We are at a cusp of transition from combustion based vehicles to batteries operated vehicles. With all new elements making an electric Vehicle (EV), monitoring the data helps not in better optimization of the EV performance but also in improving the succeeding vehicle versions. EV data mostly comes from the onboard Electronic Control Unit (ECUs) and Battery Management Systems (BMSs). The data generated by EVs, which comes from sources that vary from their subsystems like BMS, Motors and controllers, to drivers, charging stations, and infrastructure, constitute the big data of EVs. They also carry dozens of sensors that provide data including user driving behaviours, battery security via the BMS, and grid charge management via charging stations. In addition to the data directly collected from EVs, drivers can voluntarily share information about their driving patterns and charging habits. Trip information including start and end times of journeys, connect and disconnect times of chargers, and the battery state of charge (SOC) can easily be collected. Advanced systems can record details like how a driver accelerates or breaks.
An important parameter for EV performance is the driving range. In India, the market adoption of EVs is low due to range anxiety, which is the worry that the EV battery will run out of power before the passenger reaches the destination or a suitable charging point. Big data is frequently used to estimate the driving range, which is an efficient way to diminish the range anxiety
All these various kinds of data can be used for decision making through data analytics tools. Big data analytics have been useful for EV integration in a variety of ways like optimised charging, battery management, and EV status tracking. Mobility needs of drivers can usually be captured with data tracking devices, which in turn helps to understand energy consumption profiles of drivers. Data analytics is also important for utilities to control charging. The utility will eventually decide which services are needed by the EVs via analysing its daily demand data stream. In addition to aiding planning for utilities, decision-making tools need to account for user convenience like each EV having satisfactory SOC at morning departure, as well as an emergency driving range.
Once this vast amount of data is analysed, they can be used to develop policies for siting charging stations, developing smart charging algorithms, solving energy efficiency issues, evaluating the capacity of power distribution systems to handle extra charging loads, and finally, determining the market value for the services provided by electric vehicles, for example, vehicle-to-grid opportunities.
Today, the expected life of the battery is largely unknown, and the key to unlocking the mystery of battery life lies in the data. Battery degradation is a natural process that permanently reduces the amount of energy a battery can store. Battery life can be affected by usage, charging patterns and the environment in which they operate, among other things. Since batteries are a dominant component of the cost of EVs, their optimal usage and proper maintenance can be the key for successful adoption of EV. The underlying, core potential of battery data, when leveraged with artificial intelligence and machine learning can help accurately determine, predict, and exceptionally improve battery life.
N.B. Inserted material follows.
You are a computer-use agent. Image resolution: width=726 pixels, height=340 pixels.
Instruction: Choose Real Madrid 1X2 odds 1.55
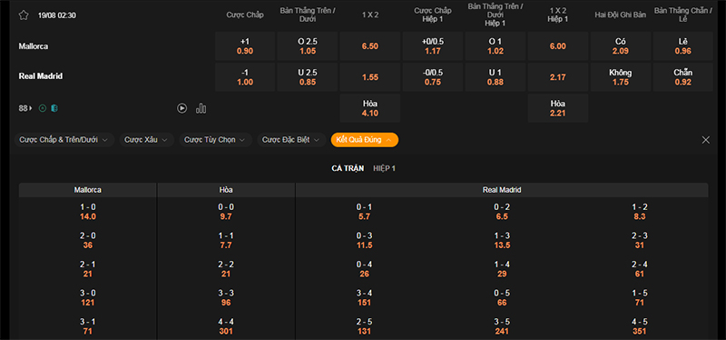370,77
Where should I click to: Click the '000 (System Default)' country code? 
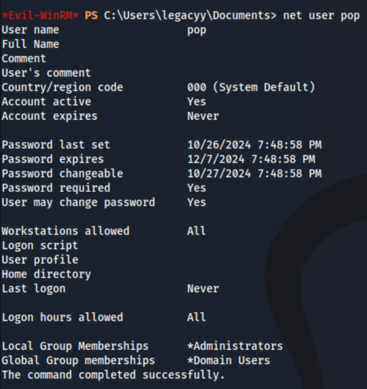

Artificial Intelligence (AI) is set to disrupt the battery technology space, by combining the power of predictive intelligence and data analytics to achieve high battery efficiency, and operational reliability. SOC of EV battery is a key parameter for most charging and discharging decisions. BMS logs show SOC information and how an EV battery is performing. Malfunctioning battery cells, and heating and cooling details can be observed via these logs. Smart battery solutions provide extensive system diagnostics like accurate cell voltage, state of charge, temperature monitoring, cell balancing, real-time with the help of IoT and analytics. Machine learning (ML) brings a layer of intelligence, after gathering and monitoring extensive data on battery life, performance, state of charge, stress from rapid acceleration and deceleration, temperature, number of charge cycles, etc. that are stored on the cloud. The power of predictive intelligence is used to predict battery life, safety threats, identify potential breakdown and their causes, fix delays/errors even before they arise. Machine learning makes sense of battery data, brings visibility into battery health and performance, derives valuable insights, and suggests actions that can significantly improve the battery life, reduce downtime and the overall ownership cost.
Esmito has developed a battery analytics tool to assess how batteries have been performing and predict its residual life. We have analysed the battery health of various OEMs across India and gained insights on the real-world conditions that influence the battery health of EVs. The tool also generates insightful reports on battery usage and safety alerts for respective stakeholders in the ecosystem. It will help ensure cost optimisations and zero downtime, and essentially accelerate the transition of businesses to an all-electric future. Data and associated analytics performed on the aggregated data shall play a very important role in all future modes of transportations.